O Algoritmo do Cancelamento

Nos últimos anos tem sido crescente e a cultura do cancelamento. Cada vez se ouve mais que marcas, influencers e até pessoas comuns são canceladas. A questão é, e comecemos pelo início:

O que é um cancelamento?

A cultura do cancelamento é no fundo um boicote a marcas, pessoas famosas ou até mesmo pessoas sem exposição pública. Isto acontece quando uma dessas pessoas ou entidades faz algo que o público considera não só errado, como ofensivo, algo que vai contra os valores da audiência. Nesses casos, existe um cancelamento, que passa pelo público criticar, deixar de seguir/consumir conteúdos e fundamentalmente deixar de comprar. 

O termo “cultura do cancelamento” foi eleito em 2019 o termo do ano pelo dicionário Macquarie. Parece coisa do futuro mas a verdade é que esta necessidade de ser aceite está bem presente no nosso ADN. 

Se viajarmos no tempo e formos até aos nossos antepassados (e acredita não é preciso tanto tempo assim), a vida só era possível quando vivida em comunidade. Era necessário um grupo de pessoas com responsabilidades bem definidas para que todos contribuíssem para a sobrevivência da comunidade. Uns iam caçar, outros cuidavam das crianças, outros eram os curandeiros que cuidavam dos doentes, cada um tinha o seu papel.

Nesta época era impensável viver sem ser aceite, pelo que um dos maiores castigos era precisamente, deixar elementos da comunidade para trás, atirá-los à sua sorte, deixá-los para morrer. A necessidade de ser aceite, de ser incluído na comunidade era um mecanismo de sobrevivência. E isto explica muita coisa da nossa personalidade hoje em dia. Hoje, já ninguém morre por ser olhado de lado, por ter uma orientação sexual diferente, por ter ideias diferentes, mas nem por isso deixa de ser julgado e/ou de se sentir desconfortável com o olhar externo. 
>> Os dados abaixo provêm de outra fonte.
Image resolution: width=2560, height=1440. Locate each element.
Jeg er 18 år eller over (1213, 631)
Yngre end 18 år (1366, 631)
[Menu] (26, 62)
Arriscaria assim dizer que a cultura do cancelamento é apenas uma versão moderna de algo ainda muito presente no nosso ADN. Afinal, já dizia o meu pai, a história está sempre a repetir-se e cá está ela, eis que em 2019 o cancelamento voltou a ser real. 

Onde é que entra a liberdade nesta cultura?

É precisamente aqui que a minha mente entra em loop e não chega a conclusões claras, por isso, decidi avançar. Por um lado, existe a liberdade de expressão, pelo que eu sou livre de dar a minha opinião sendo ela pró ou anti o que quer que seja. Mesmo em assuntos polémicos como crimes. Não há nenhuma lei que proíba eu ser a favor do homicídio, apenas proíbe a prática. Posto isto, eu sou livre de defender verbalmente as minhas ideias. Até aqui tudo certo, é o princípio da liberdade de expressão.

Por outro lado, as pessoas que me ouvem ou leem, são também elas livres de não concordando, deixarem-me de seguir, deixar de comprar ou dar a sua opinião. Então no final do dia, enquanto não houver leis que regulem o limite da expressão somos livres de verbalizar o que pensamos. Ou seja, quando é que deixa de ser opinião para ser ofensa? Cada pessoa está a praticar a sua liberdade. 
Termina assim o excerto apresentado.